Art Every Wednesday (35)

Does art require pain?

Wade Bradshaw, in his book By Demonstration: God, wrestles with that question from a Christian perspective. He writes:

It is not only loss of freedom that artists fear from Christianity: they also fear loss of power. Again, I hear this both from artists who believe in Jesus and from those who do not: “If I allow this news of reconciliation with God to permeate my life, and I find myself hopeful, I shall lose the very thing that fuels my work.” This sounds strange in the ears of many, but please realize that this is important to artists. These people believe that only despair can make fine art. Looking back over history, they demand, which of the greats was happy?

I remember my freshman year of college I was walking with my poetry teacher after class and asked him a similar question. Does an artist need to suffer to make good art? He grew concerned (understandably so… who knows why a student could be asking that). He thought for a moment and started to tell stories about poets who have pursued that belief and their lives have rode a downward spiral into despair and suicide. I assured him I wasn’t contemplating suicide. I was trying to pick his brain about the romantic myth that artists have to wear ratty sweaters and cook their food over a bunson burner, that the only way they can get any truth on a page is by experiencing the pain of life to its dregs. My professor said “No” in a roundabout way – that seems to be the answer a professor would have to give a student. It wasn’t until I came across this passage in Bradshaw that I started thinking seriously about the question again. Bradshaw thnks that it is a terrible mistake that artists make and argues that hope, not despair is better fuel for art.
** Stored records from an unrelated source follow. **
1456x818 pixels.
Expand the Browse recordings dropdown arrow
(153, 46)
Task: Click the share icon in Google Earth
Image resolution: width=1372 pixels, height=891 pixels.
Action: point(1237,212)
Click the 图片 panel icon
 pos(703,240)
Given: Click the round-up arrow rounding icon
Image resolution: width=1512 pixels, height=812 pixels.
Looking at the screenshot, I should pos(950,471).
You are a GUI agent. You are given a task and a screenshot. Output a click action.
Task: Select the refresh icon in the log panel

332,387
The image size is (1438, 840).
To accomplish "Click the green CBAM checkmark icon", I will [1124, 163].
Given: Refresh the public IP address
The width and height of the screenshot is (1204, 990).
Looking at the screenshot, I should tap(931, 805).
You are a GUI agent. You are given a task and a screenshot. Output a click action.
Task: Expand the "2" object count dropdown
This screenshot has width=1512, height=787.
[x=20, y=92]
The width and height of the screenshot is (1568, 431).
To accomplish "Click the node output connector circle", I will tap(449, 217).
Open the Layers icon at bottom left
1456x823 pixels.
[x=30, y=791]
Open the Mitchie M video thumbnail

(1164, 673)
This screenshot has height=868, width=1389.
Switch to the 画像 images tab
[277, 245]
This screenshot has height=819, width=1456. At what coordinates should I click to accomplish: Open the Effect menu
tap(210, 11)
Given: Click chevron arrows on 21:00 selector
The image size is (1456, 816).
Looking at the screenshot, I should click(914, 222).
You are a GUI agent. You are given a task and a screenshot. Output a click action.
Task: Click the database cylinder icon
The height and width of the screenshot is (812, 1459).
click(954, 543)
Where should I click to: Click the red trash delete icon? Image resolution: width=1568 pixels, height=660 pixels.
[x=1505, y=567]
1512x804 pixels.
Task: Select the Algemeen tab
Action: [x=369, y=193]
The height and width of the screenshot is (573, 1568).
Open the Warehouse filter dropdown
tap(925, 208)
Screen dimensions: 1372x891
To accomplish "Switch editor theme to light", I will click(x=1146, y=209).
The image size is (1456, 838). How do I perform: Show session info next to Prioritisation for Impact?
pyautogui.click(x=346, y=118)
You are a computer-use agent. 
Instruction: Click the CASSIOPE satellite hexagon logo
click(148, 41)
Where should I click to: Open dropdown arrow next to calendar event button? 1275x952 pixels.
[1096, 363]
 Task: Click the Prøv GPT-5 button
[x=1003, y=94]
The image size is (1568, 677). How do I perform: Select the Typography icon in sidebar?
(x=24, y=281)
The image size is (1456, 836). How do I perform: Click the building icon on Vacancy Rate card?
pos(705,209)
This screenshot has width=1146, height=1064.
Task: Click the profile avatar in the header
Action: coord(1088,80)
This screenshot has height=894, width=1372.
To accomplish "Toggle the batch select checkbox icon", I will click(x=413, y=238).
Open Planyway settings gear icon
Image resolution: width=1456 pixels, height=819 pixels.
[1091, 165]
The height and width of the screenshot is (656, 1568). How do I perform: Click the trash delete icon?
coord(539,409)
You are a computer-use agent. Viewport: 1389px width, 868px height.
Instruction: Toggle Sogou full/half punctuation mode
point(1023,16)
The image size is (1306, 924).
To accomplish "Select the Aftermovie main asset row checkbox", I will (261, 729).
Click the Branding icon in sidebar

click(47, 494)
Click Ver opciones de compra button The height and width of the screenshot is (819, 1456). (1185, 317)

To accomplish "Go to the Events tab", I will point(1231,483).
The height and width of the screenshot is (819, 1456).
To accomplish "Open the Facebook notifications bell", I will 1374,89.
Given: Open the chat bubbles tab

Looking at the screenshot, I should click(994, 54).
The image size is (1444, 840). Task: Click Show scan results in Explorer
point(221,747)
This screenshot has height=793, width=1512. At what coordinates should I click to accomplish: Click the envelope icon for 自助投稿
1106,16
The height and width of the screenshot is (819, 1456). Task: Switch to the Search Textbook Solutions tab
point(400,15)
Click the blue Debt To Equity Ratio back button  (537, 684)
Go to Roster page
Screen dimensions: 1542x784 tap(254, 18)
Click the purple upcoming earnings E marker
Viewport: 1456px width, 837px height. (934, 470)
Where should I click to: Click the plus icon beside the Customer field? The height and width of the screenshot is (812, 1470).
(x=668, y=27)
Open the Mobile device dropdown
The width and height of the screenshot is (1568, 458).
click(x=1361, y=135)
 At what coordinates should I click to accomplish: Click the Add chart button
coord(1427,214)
This is a very serious, indeed a catastrophic, mistake to make, and the church ust recognize its allure for artists. However, I can say with the volume turned all the way up to ten that hope is a better fuel that despair. Hope is an imagination of how the world can be and , if that hope is true, how the world will be…

I had a friend who was very gifted. He was creative in many areas we recognize as art. He began as a student at L’abri, bu my family came to love him and so later he would just flow in and out of our lives as he traveled. He was very unpredictable, because social conventions meant little to him; yet love meant a great deal to him and because of this he was easily misunderstood as immoral and irresponsible, whereas I consider him one of the most moral people I have met. It was he who first really argued with me that he had to retain his despair and depression becaues it was these that fave him the his creative energy. I was still not clear about these things myself. I could tell that something was fundamentally wrong with his attitude, but I couldn’t persuade him by showing him a better way. And this friend did commit suicide. The despair and depression, at first seem by him as a help of sorts, a precondition for creativity, overwhelmed him. He forgot that there was a reason to hope, and so he put an end to all his earthly creativity. I knew that what we had spoken about was important, but I hadn’t realized until then that it was a matter of life and death.

Pain can make people make art. Artists are a peculiar creation of God, art can be part of the way they understand life. Like a cup, when they overflow, art spills out. But the myth that despair is the only thing that can make the cup run over is a lie. There is a romantic image of the artist as sufferer that only tells part of the truth. We live in a fallen world and so true stories told of this place will involve sadness, but if all stories only tell of the brokenness of the world then art will lose the power of telling the full truth. The brokenness of the world and every individual of this world is not the most true thing about the world. We live in a world that is itself being carried through a story. The story began with a pure, good creation, then it was broken and that is the world we see out of our windows. But even here there is great beauty in every broken thing. Nothing that exists can escape its original identity as being a good creation of a good God, and nothing can erase that identity. All things are a mixed bag of beauty and darkness, but that mixed bag has a destiny of redemption. The story of this world will be carried through to completion, and a complete redemption. There is power in that story and in that destiny. As artists fall in love with that story and come to know it as their own story their art will tell the same story.

As Simone Weil said, “The heart is pierced by two things: beauty and affliction.” There is so much wonder in the world around us! What a shame it would be if the most sensitive people the Lord has made turn away from it. It needs to be exposed, captured, displayed for everyone to see and be captured themselves by. Artists should dedicate themselves to the beauty that really is there. Yes, there is beauty in telling a true story about the brokenness of the world. Yes, affliction can pierce the heart. But it is foolish to throw away the hope that this world is infused with in the name of affirming those two truths. Especially for the Christian, who holds as a conviction that this world is not run by chance and chaos, but by a good God who is himself an artists and who is creating a grand work of art that we all inhabit. There is enough richness is that idea to fuel great art if there is richness anywhere.